* [YOUR OBJECTIVE] All lines of the entries with "will" in them must be listed.

### SOURCE DATA

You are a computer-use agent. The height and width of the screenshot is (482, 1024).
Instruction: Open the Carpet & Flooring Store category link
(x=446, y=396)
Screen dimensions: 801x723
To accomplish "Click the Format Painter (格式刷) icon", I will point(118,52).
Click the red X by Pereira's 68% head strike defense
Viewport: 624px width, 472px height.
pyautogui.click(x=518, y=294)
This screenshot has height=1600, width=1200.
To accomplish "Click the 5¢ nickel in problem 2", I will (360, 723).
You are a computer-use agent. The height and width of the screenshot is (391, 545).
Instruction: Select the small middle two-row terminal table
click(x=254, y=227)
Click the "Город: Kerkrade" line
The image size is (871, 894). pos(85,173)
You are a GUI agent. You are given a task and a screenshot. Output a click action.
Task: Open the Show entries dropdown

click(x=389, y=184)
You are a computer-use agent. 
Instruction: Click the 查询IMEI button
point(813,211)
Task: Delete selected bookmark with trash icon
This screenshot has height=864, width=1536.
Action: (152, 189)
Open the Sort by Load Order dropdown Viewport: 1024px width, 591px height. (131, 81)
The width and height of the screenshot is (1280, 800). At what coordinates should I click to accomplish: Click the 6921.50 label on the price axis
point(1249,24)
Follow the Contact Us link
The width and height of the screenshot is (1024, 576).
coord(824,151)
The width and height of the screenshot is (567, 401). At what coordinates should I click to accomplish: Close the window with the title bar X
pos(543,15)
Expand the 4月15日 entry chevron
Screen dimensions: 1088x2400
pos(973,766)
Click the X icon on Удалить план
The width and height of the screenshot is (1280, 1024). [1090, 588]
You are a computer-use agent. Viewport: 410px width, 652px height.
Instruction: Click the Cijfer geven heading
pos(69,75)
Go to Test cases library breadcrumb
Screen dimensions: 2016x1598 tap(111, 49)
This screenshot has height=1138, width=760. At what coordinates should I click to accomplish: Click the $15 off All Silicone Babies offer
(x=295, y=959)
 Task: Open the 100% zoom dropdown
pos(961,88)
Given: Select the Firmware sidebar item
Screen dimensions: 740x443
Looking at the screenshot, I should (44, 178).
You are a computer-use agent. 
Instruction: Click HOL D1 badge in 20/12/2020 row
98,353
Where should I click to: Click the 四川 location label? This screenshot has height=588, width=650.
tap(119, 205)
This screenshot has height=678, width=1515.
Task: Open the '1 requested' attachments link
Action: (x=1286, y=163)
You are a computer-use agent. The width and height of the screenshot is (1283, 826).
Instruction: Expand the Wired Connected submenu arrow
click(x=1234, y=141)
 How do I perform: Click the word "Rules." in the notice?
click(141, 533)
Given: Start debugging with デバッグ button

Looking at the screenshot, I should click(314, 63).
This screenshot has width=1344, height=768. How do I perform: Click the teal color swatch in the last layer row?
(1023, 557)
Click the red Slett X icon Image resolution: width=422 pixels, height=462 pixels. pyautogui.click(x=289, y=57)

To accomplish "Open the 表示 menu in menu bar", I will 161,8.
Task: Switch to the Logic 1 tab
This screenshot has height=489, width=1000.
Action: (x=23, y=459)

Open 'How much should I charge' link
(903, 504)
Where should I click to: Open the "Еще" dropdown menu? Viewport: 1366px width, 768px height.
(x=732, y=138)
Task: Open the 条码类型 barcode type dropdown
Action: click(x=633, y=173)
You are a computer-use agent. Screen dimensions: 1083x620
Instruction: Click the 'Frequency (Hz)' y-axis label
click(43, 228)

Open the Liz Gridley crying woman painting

######

* [RESULT OF THIS TASK]
To accomplish "Click the Format Painter (格式刷) icon", I will point(118,52).
To accomplish "Click the 5¢ nickel in problem 2", I will (360, 723).
To accomplish "Open the 表示 menu in menu bar", I will 161,8.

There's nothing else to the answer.